Courtesy of the Arts Council, I've been able to come up to London and see what I can find in the many archives, museums and galleries here. I've been looking for anything that will inspire presentation and help me to get into the spirit and aesthetic of the period.


Here are some highlights:



The Museum of Childhood in Bethnal Green had magic lanterns, a popular entertainment when Isabella was a girl. There was no TV and films were only in embryonic form by the time she was a teenager. There were no laptops or computer games, and for a girl, no Facebook, only posting letters and wiring telegrams. No plastic, so toys and games would have been made of wood, card, paper or metal.

In Tate Britain there was a 1900 portrait of a young Edwardian lady by Sir William Orpen.


It helps me, because it is hard to work out what colours clothes and rooms would have been from black and white photos.

The contrast with his war painting of 1918 shows something of the change people would have had to cope with.


From 1914, Edward Reginald Frampton painted the anguish of a young French couple as the young man went off to war:


A visit to the Army Medical Services Museum in Keogh Barracks gave me a lot of information about the way the army has cared for the wounded over the centuries. I hadn't realised such care had a very long history.

The Hunterian Museum had some powerful images of war wounds, as well as Joseph Lister's dissecting kit, which was almost identical to Isabella's. The Foundling Museum told poignant stories of children whom their mothers had had to abandon.

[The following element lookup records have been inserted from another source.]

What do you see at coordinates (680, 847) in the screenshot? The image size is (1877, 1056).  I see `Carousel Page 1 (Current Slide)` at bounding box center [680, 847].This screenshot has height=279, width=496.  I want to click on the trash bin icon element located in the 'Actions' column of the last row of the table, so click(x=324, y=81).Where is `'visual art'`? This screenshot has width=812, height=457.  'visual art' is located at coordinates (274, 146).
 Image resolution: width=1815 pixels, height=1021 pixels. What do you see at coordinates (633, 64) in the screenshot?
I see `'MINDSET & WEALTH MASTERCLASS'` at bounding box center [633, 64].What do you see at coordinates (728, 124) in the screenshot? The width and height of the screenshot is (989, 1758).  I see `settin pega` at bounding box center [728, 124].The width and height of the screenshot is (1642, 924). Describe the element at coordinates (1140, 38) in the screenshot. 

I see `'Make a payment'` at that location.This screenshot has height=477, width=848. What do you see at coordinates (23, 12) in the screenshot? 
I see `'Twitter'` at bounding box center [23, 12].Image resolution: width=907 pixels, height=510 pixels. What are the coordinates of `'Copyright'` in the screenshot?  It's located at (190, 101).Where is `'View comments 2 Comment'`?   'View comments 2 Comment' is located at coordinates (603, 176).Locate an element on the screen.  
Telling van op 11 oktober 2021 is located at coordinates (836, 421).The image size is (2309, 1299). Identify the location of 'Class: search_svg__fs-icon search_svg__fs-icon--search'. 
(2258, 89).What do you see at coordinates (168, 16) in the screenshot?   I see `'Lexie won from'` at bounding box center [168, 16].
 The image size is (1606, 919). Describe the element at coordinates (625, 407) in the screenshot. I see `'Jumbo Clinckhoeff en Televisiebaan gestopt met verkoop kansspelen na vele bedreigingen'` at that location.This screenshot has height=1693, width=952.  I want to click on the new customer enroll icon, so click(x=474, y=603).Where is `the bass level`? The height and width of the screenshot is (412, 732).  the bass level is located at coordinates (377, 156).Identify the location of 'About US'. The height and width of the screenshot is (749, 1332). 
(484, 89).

In the Wellcome Collection there was a magnificently gruesome installation about the potential use of insects as food.


I was unexpectedly moved by the Souzou exhibtion of Japanese Outsider Art


Satoshi Murita's embroidery on a blanket took my eye and reminded me of the sheer physicality of the sickness Isabella would have had to face. Blankets, sheets, bandages, smells, disinfectants, pus......


In their Medicine Now exhibition, a range of artists had created installations that explored different aspects of modern medicine. 

Cultural DNA


The difference between these artistically directed pieces and the historical and precisely accurate displays in the previous museums I'd visited was palpable. Each have their place, and that is one of the choices I will need to make in relating Isabella's story.

One artist had had a necklace created from the sequencing of his DNA. That linked in well with two of the concepts at the back of my mind in doing this project - legacy, and beads. 

What consequences did Isabella's actions have for future generations? The knowledge that geneticists call a particular electron-microscopic view of DNA 'beads on a string' still haunts me. In the broader sense, what legacy did the deeds of feisty women of Isabella's generation leave for us, how did they change our conceptual DNA and inculcate the thinking of our culture? Was it all beneficial?